Job = Pick up the passage on egocentric bias after its final sentence and carry it forward.

Source extract =
=== Begin Enclosure ===

Egocentric bias occurs when people fail to consider situations from other people's perspectives. Egocentric bias has influenced ethical judgements to the point where people not only believe that self-interested outcomes are preferential but are also the morally sound way to proceed. People are more inclined to be aware of their own behaviors since they can use their thoughts and emotions to gain more information about themselves. These thoughts and emotions can affect how people view themselves in relation to others in specific situations. A common example arises when people are asked to explain how much credit should be given to each person in a collaborative project. Daniel Schacter, a psychology professor at Harvard University, considers egocentric bias as one of the "seven sins" of memory and essentially reflects the prominent role played by the self when encoding and retrieving episodic memories. As such, people often feel that their contributions to a collaborative project are greater than those of other members, since people tend to focus more on how much they have done.

In social context, egocentric bias influences people to choose a social circle that is capable of maintaining one's positive traits. Studies show that one's choice of friend or social circle is likely to be dependent on the amount of positive feedback received.

== Examples ==
In a 1993 study conducted in Japan, subjects were asked to write down fair or unfair behaviors that they themselves or others did. When writing about fair behavior, they tended to start with the word "I" rather than "others". Likewise, they began unfair behaviors with "others" rather than "I". This demonstrates that people tend to attribute successes and positive behaviors to themselves, while placing the burden of failures and negative behaviors on others. Furthermore, in this study there were gender differences detected; Japanese women, compared to men, remembered the behaviors of others more than their own, and were also more likely to attribute fair or unfair behavior to others than to themselves.

=== End Enclosure ===

(Entries drawn from a collection)
=== Begin Enclosure ===

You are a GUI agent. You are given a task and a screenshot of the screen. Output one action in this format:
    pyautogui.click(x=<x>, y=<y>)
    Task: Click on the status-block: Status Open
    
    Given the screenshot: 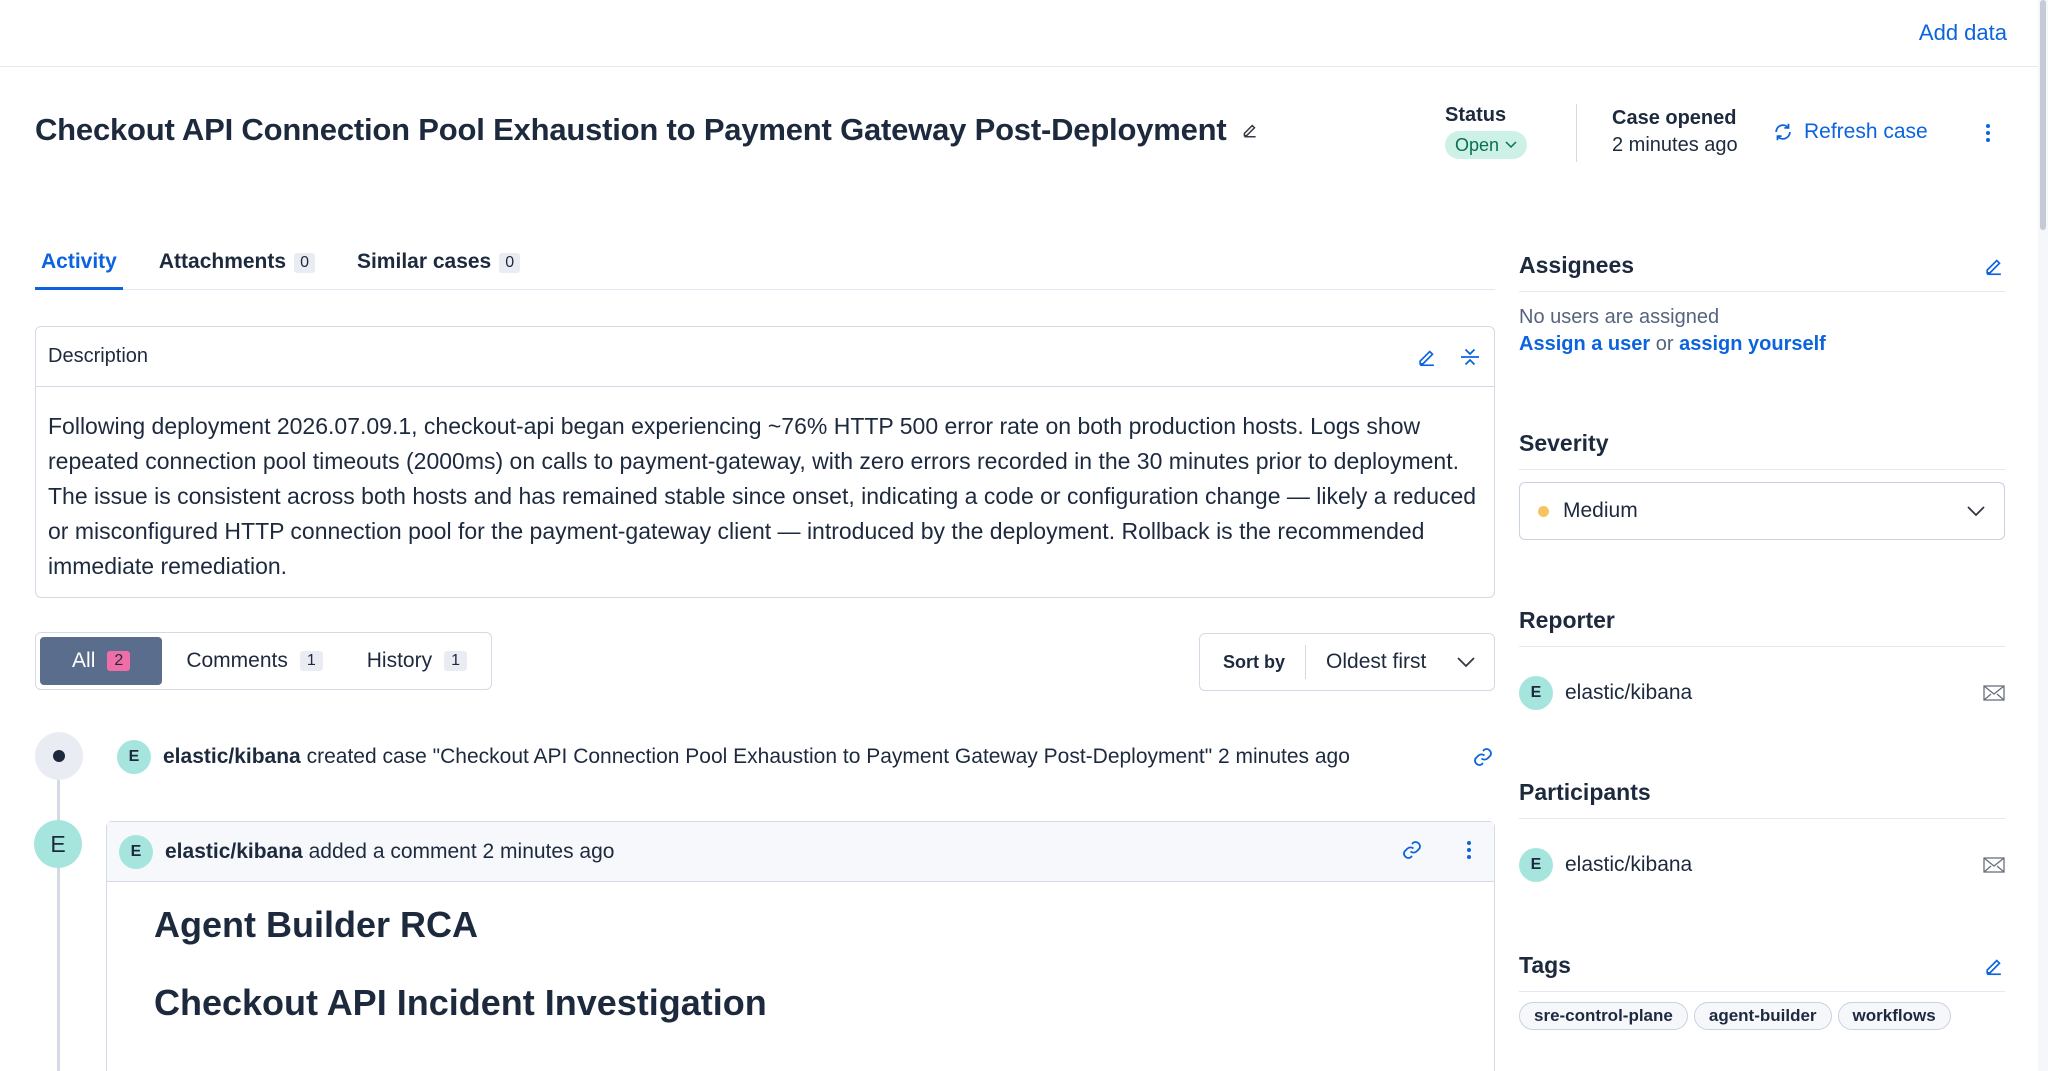 What is the action you would take?
    pyautogui.click(x=1486, y=132)
    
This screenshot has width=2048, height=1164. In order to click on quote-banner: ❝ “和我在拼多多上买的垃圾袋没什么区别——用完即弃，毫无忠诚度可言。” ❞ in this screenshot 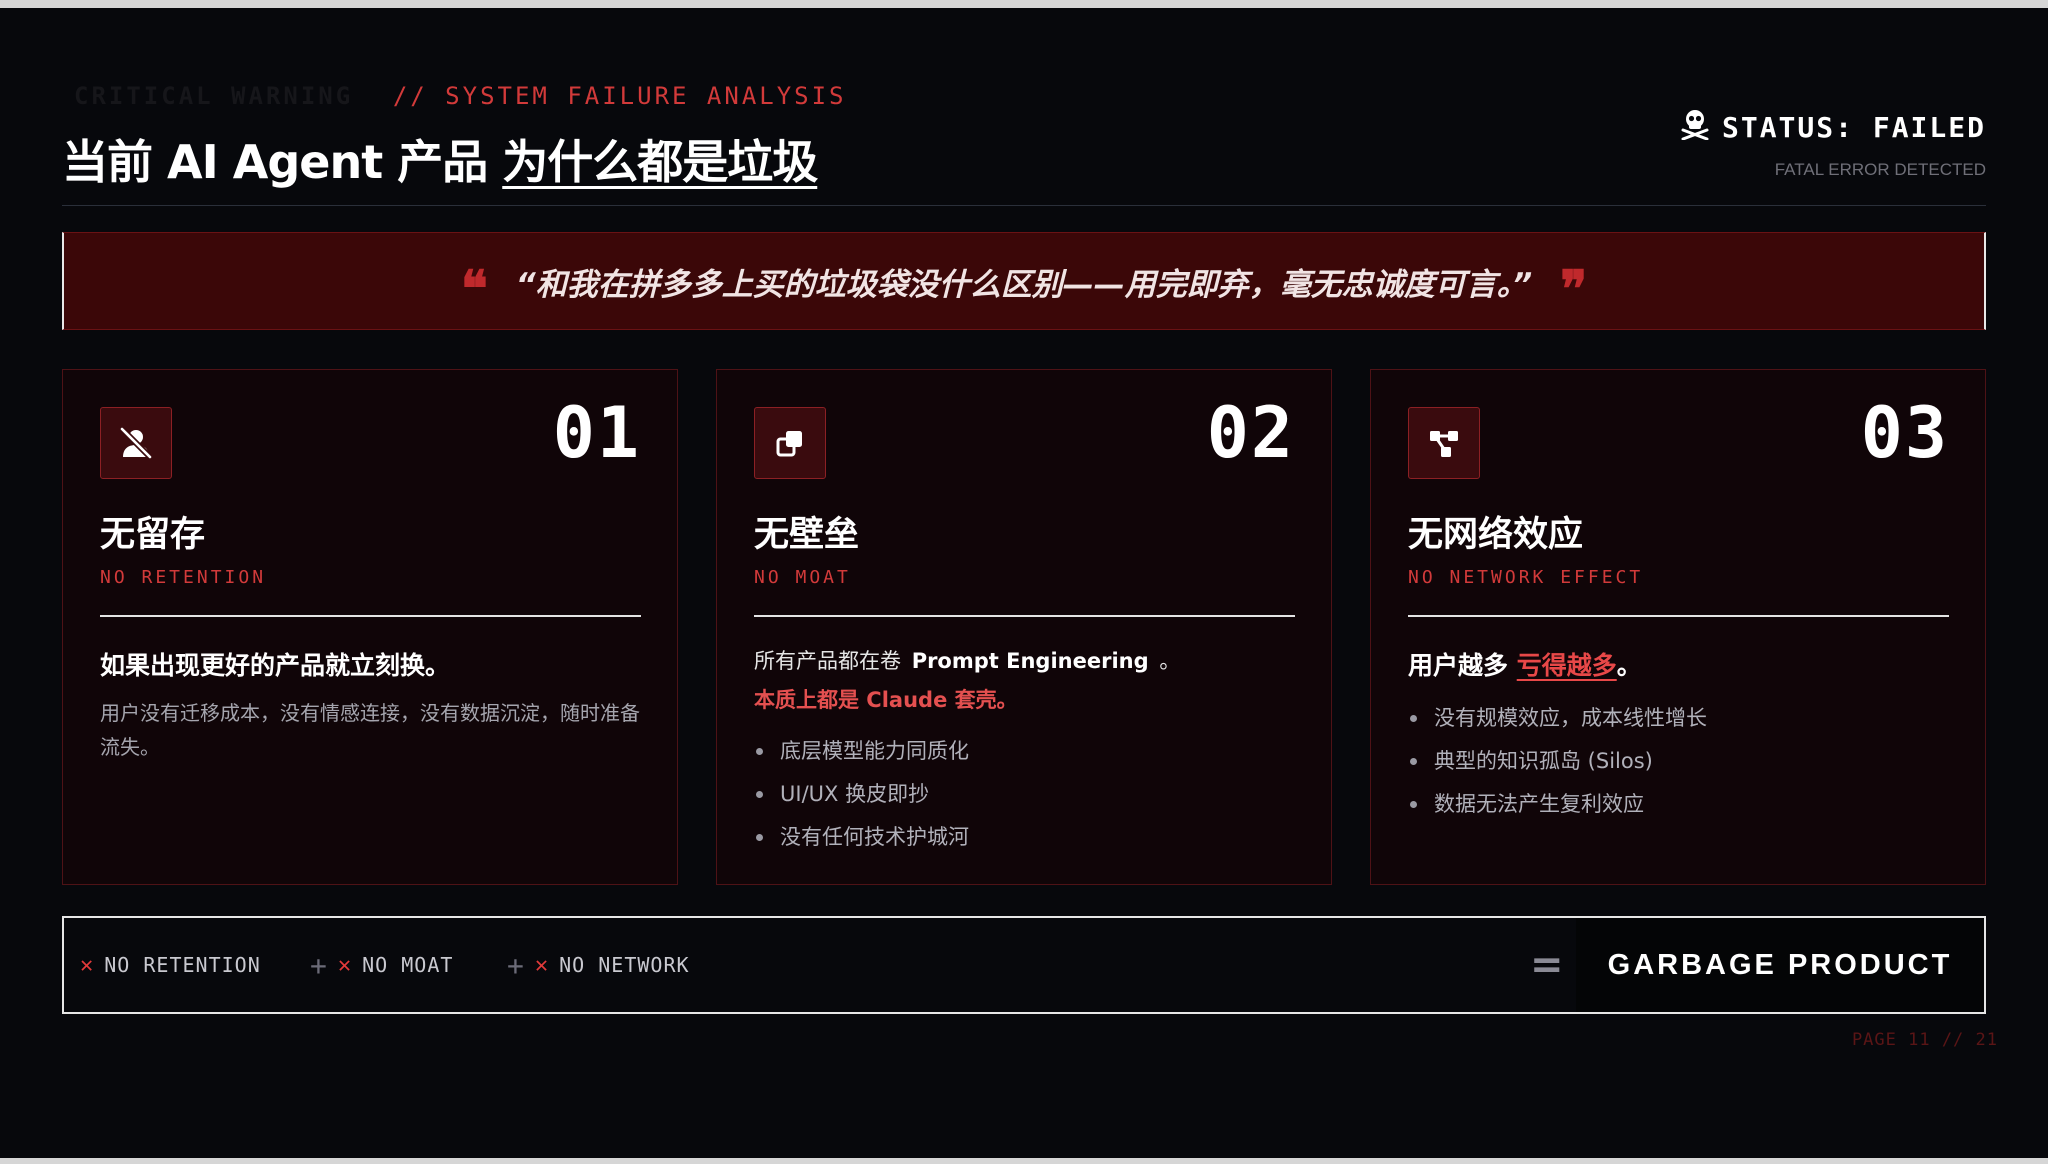, I will do `click(1024, 281)`.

=== End Enclosure ===

Your response =
Another study found that egocentric bias influences perceived fairness. Subjects felt that overpayment to themselves were more fair than overpayment to others; by contrast, they felt the underpayment to themselves were less fair than underpayment to others. Greenberg's studies showed that this egocentrism was eliminated when the subjects were put in a self-aware state, which was applied in his study with a mirror being placed in front of the subjects. When a person is not self-aware, they perceive that something can be fair to them but not necessarily fair to others. Therefore, fairness was something biased and subjective. When a person is self-aware, there is a uniform standard of fairness and there is no bias. When made self-aware, subjects rated overpayment and underpayment to both themselves and to others as equally unfair. It is believed that these results were obtained because self-awareness elevated subjects' concerns about perceived fairness in payment, thereby overriding egocentric tendencies.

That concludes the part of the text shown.